THE REQUEST → List every line in the rows below that contains the string "Task", matching case exactly.

>> BEGIN RECORD EXCERPTS

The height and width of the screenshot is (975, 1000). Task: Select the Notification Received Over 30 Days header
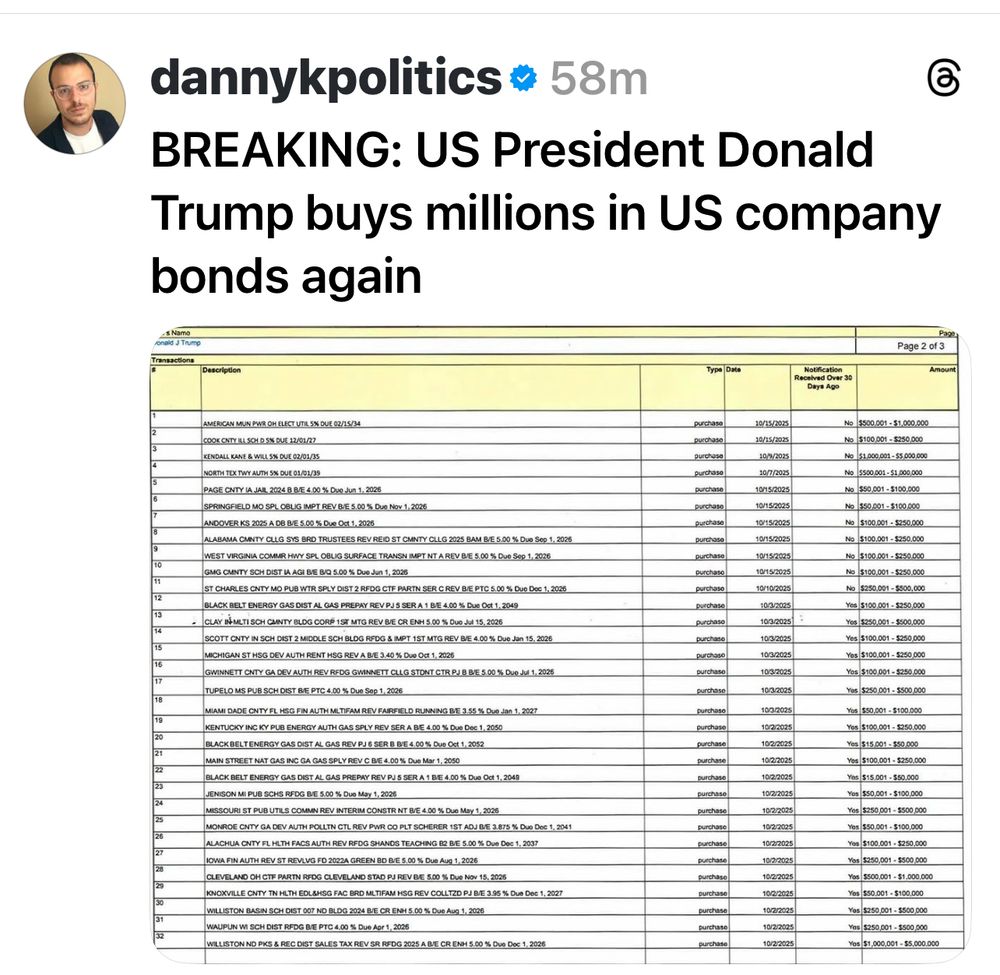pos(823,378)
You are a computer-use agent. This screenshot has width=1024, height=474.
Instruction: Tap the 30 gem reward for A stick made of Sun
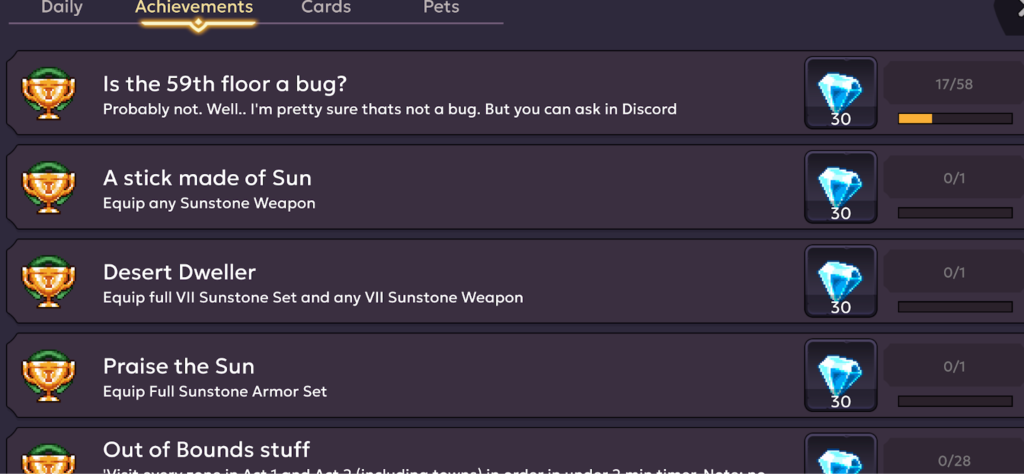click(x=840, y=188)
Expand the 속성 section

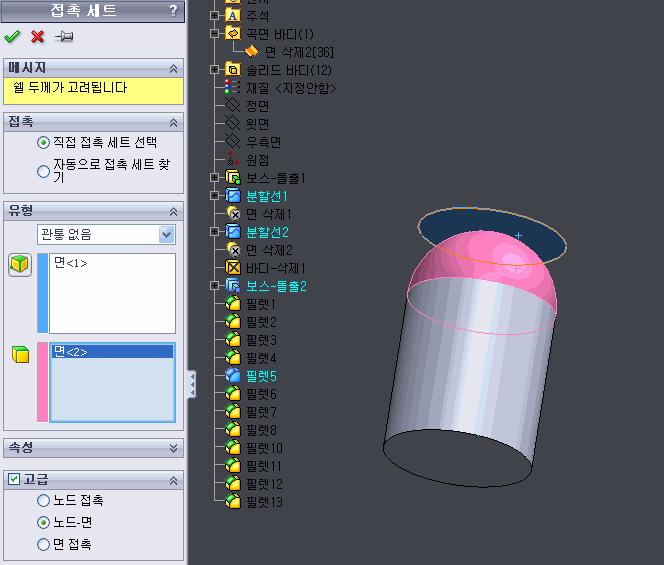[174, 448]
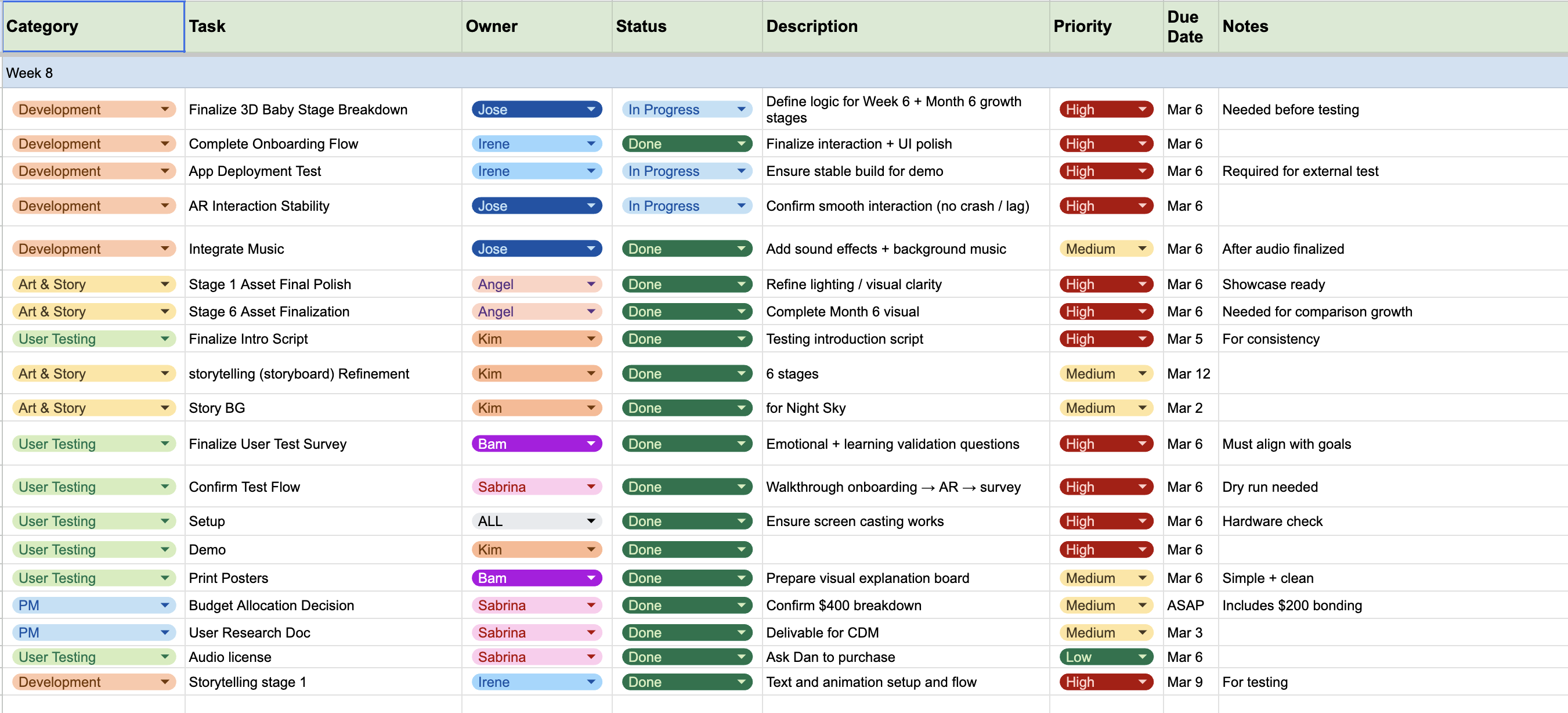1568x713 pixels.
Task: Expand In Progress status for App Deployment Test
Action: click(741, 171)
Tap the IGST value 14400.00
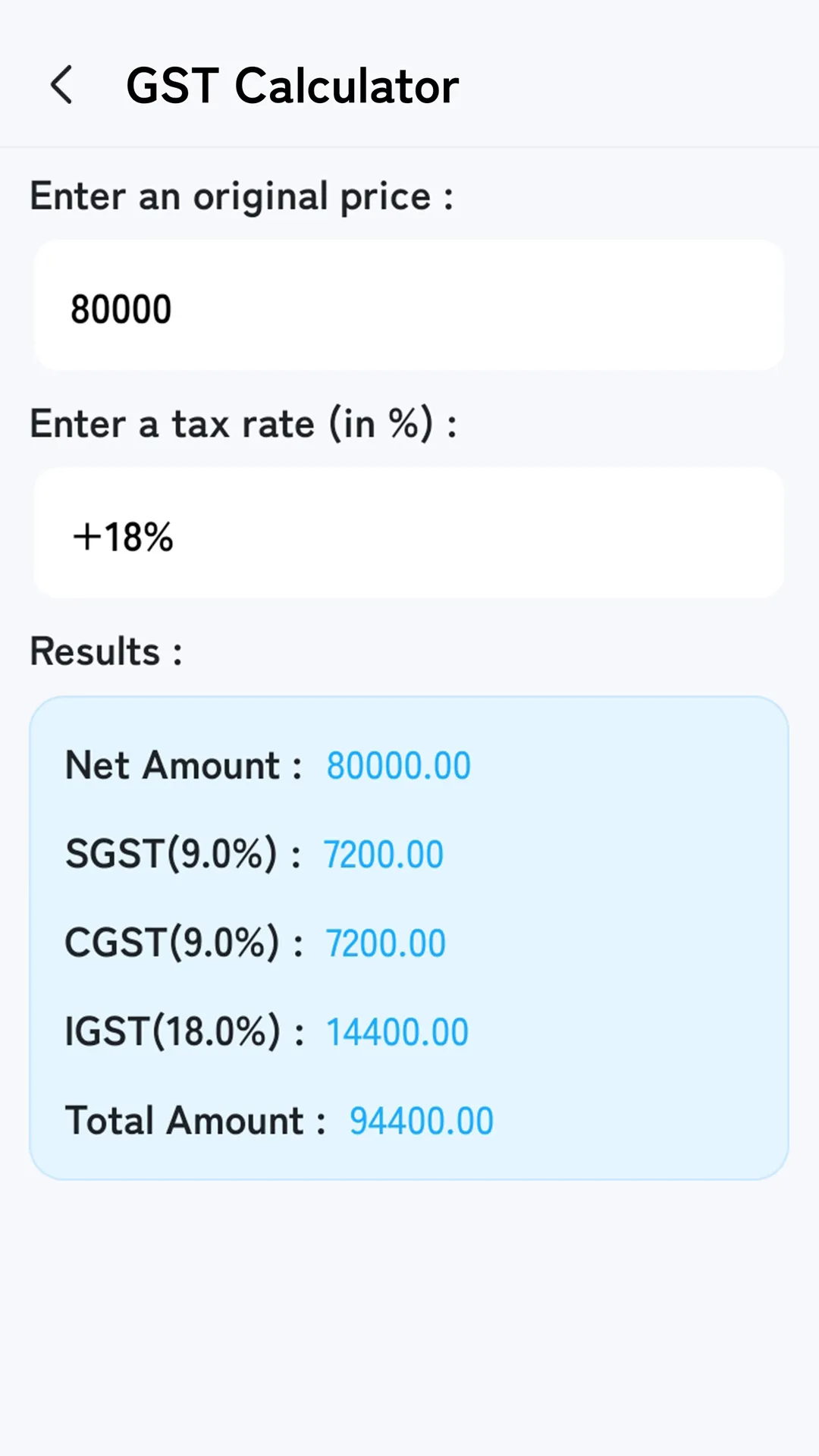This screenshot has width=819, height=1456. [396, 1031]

>> END RECORD EXCERPTS
>> BEGIN RECORD EXCERPTS

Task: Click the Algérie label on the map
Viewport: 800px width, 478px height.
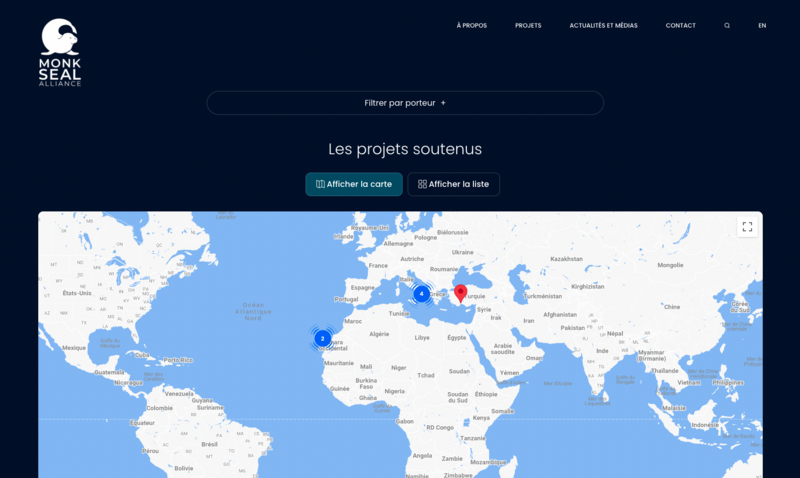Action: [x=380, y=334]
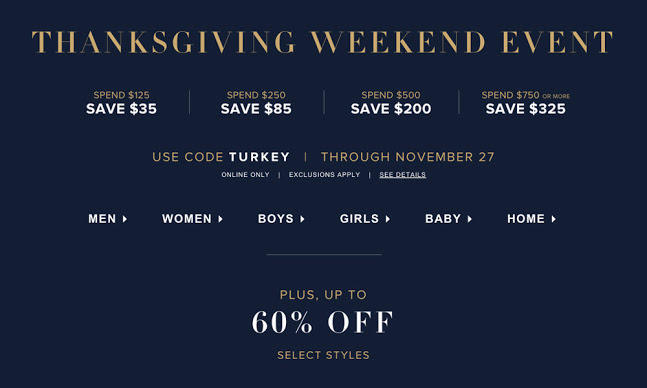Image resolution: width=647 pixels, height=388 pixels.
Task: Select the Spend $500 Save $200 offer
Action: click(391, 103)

>> END RECORD EXCERPTS

EXPECTED ANSWER →
The height and width of the screenshot is (975, 1000). Task: Select the Notification Received Over 30 Days header
Task: Expand In Progress status for App Deployment Test
Task: Click the Algérie label on the map
Task: Select the Spend $500 Save $200 offer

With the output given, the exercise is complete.